Internal controls are accounting procedures or systems that are designed to assure the implementation of a policy or to remove the opportunity for fraud. An example of an internal control is the way tithing is processed in the Church of Jesus Christ of Latter-day Saints. The rule is, tithing can only be handed to a member of the bishopric and that tithing must be counted and recorded by two members of the bishopric or the ward clerk. The controls limit the opportunity (temptation) for fraud.
Consider the principle behind internal controls: with reduced opportunity to make a bad decision, the probability of making a bad decision decreases. This sounds a lot like the idea of fleeing temptation. Think how modesty on at least some level is designed to reduce the probability of bad decisions. Think of the other counsel from church leaders on how to avoid temptation. The principle is widely-used.

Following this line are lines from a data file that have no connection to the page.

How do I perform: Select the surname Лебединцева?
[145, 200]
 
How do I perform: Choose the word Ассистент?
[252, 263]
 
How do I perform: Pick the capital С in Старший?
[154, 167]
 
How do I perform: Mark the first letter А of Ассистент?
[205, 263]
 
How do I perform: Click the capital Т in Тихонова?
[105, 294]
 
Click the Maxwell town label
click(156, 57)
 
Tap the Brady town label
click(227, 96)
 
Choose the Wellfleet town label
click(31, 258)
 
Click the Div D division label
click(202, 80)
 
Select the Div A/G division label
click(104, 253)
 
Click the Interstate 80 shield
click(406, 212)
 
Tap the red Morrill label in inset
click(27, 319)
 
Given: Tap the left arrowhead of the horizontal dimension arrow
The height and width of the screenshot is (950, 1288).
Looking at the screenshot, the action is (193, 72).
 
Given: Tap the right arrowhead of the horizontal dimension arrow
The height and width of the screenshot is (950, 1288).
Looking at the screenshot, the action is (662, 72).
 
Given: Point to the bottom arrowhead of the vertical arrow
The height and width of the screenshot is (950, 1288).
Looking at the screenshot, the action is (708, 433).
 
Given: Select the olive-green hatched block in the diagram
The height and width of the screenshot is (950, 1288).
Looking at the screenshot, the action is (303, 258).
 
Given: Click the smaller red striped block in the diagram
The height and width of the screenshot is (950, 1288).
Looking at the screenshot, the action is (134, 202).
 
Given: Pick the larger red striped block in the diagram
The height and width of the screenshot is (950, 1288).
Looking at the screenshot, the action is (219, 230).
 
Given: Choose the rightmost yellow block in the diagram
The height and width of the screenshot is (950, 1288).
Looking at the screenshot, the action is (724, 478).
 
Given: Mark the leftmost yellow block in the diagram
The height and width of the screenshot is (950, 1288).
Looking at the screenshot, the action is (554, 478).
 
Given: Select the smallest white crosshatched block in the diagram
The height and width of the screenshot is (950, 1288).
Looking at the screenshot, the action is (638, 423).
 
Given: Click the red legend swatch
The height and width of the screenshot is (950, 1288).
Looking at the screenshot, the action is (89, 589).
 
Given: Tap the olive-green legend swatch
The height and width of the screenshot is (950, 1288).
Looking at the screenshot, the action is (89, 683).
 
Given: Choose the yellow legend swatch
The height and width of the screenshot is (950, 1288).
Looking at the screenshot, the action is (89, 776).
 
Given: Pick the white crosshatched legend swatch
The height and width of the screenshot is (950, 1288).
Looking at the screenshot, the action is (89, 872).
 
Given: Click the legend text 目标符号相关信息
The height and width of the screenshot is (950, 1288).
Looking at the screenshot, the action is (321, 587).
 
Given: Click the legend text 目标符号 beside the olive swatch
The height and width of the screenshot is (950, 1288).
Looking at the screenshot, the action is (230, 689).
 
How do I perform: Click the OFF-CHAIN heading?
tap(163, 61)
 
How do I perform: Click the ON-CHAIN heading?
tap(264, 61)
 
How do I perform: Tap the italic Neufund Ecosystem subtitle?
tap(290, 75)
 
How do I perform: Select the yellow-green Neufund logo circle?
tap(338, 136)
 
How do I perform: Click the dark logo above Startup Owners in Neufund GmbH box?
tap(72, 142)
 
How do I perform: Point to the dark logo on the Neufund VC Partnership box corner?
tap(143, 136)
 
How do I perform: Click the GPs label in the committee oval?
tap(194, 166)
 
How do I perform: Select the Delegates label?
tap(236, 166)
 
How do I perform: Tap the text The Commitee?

I've found that reducing opportunities for me to make bad choices has helped me considerably in choosing the right. For example, I know that I have a tendency to spend too much money--more than I have sometimes--but I know that if I have no access to money, I can't spend it. I've found that just leaving my credit and debit cards out of my wallet, I spend less money. It's that simple, but it works.
The principles behind internal controls can be applied to aid in preventing bad choices. Identifying the factors that contribute to bad choices and then reducing them with rules or controls works.